Sepanjang tahun lalu, berdasarkan data Lembaga Bantuan Hukum Jakarta, ada 113 kasus penggusuran paksa oleh Gubernur DKI Jakarta Basuki Tjahaja Purnama alias Ahok. Penggusuran itu merugikan 8.315 kepala keluarga dan 600 unit usaha. Sebanyak 84 persen penggusuran dilakukan secara sepihak.
Itu belum termasuk penggusuran yang dilakukan sejak awal hingga menjelang tengah tahun ini. Merujuk pada data tersebut, sejarawan Betawi JJ Rizal menyebut Ahok sebagai Gubernur Jakarta yang paling sering menggusur warganya.
Penggusuran pada era Ahok, kata Rizal, bukan hanya sering terjadi, tapi juga dilakukan dengan pendekatan kekerasan, stigatisasi, bahkan teror. Ia menuding Ahok tak mengedepankan dialog sebelum menggusur.
“Sejarah penggusuran yang paling rutin dan tanpa pendekatan kemanusiaan, justru terjadi sekarang. Periode Ahok penggusuran paling brutal dalam sejarah,” ujar Rizal di Serang, Jumat 29 April 2016.
Pun ganti rugi dan jaminan atas kehidupan dan pekerjaan warga yang digusur, menurut Rizal, tidak dipikirkan oleh gubernur.
“Ini lembaran paling hitam dalam sejarah penggusuran, bagaimana pemerintah hadir dalam wajah yang paling menyeramkan,” kata Rizal.
Rizal mencatat, kasus penggusuran pertama di Jakarta yang bermasalah terjadi pada masa penjajahan. Ketika itu, pemerintah kolonial Belanda banyak merampas tanah rakyat pribumi untuk membangun Kompleks Menteng.
Penggusuran dilakukan tanpa pertanggungjawaban. Kasus itu mencuat pada 1930-an. Husni Thamrin –pahlawan nasional asal Betawi yang berayahkan seorang Belanda dan beribukan Betawi– pun kala itu ikut menggugat.
Sementara di masa Orde Lama, penggusuran dimulai pada masa Wali Kota Sudiro. Saat itu Satuan Polisi Pamong Praja mulai hadir pada aksi-aksi penggusuran era 1950-an. Salah satunya di kawasan Hotel Indonesia.
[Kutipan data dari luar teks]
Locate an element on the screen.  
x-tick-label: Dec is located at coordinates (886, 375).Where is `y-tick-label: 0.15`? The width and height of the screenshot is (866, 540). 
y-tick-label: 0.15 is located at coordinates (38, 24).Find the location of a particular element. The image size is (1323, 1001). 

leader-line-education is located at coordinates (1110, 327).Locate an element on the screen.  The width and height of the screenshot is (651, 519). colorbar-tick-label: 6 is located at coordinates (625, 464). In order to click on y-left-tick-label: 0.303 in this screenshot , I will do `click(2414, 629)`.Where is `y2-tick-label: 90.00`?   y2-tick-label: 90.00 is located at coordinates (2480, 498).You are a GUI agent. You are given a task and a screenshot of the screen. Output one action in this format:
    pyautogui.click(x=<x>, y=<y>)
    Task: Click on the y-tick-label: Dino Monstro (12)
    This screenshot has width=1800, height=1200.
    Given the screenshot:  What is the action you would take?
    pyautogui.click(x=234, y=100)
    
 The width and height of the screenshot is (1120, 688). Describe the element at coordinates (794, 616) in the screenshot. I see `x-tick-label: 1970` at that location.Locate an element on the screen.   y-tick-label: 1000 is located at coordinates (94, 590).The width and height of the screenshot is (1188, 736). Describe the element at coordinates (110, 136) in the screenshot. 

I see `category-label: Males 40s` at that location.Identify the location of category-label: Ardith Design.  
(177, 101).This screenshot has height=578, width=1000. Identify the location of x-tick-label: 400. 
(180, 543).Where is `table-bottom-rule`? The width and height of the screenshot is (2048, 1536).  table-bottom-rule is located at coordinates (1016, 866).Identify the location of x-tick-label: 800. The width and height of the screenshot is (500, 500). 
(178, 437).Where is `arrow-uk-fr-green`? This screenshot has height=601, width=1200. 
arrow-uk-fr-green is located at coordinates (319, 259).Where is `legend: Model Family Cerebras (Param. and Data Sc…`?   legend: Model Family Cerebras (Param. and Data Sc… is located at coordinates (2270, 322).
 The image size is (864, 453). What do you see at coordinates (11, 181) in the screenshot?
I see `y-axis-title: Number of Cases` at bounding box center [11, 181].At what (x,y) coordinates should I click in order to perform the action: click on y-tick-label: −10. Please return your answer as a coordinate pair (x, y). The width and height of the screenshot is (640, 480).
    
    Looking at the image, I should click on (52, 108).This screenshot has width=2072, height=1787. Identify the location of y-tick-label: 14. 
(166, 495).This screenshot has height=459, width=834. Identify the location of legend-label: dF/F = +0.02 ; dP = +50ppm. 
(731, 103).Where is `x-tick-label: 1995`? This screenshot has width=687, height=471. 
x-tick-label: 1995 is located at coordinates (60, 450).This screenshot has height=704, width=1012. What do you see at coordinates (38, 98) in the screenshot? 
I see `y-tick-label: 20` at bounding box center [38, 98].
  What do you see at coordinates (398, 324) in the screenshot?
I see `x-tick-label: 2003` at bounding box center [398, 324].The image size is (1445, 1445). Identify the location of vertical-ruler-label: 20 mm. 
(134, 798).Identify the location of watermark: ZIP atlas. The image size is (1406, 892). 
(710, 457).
Bung Hatta saat itu bahkan sempat melayangkan protes.
Bagi Rizal, yang menarik adalah penggusuran di kawasan Senayan untuk membangun Kompleks Gelora Bung Karno. Presiden Sukarno turun langsung dalam rencana pembangunan dan penggusuran itu.
Setelah menemukan tempat yang tepat melalui potret udara di pesawat, Bung Karno mendatangi sahabatnya Haji Muntako untuk berdialog. Dia meminta agar para sesepuh dan orang yang dianggap berpengaruh di Senayan dikumpulkan untuk sosialisasi rencana pembangunan.
“Bung Karno berdialog tentang rencana itu, sampai pohonnya dihitung. Bukan hanya tanah, tapi pohon dan buahnya pun dibayar. Disediakan tempat baru buat warga di Tebet. Diganti semua dan sangat manusiawi,” kata Rizal.
Sementara pada Orde Baru, pembangunan gencar dilakukan. Gubernur Ali Sadikin tidak lepas dari aksi menggusur. Namun, menurut Rizal, Bang Ali menggunakan cara-cara persuasif dan penuh dialog.
Ali memperhatikan ganti rugi dan kebutuhan warga sebelum tempat tinggal mereka digusur, sehingga warga menerima program pembangunan kala itu. Bahkan ada warga yang dengan sukarela mewakafkan tanah mereka.
“Justru penggusuran paling tidak manusia itu dilakukan di masa ini, di mana nilai-nilai kemanusiaan menjadi mahkota reformasi,” kata Rizal.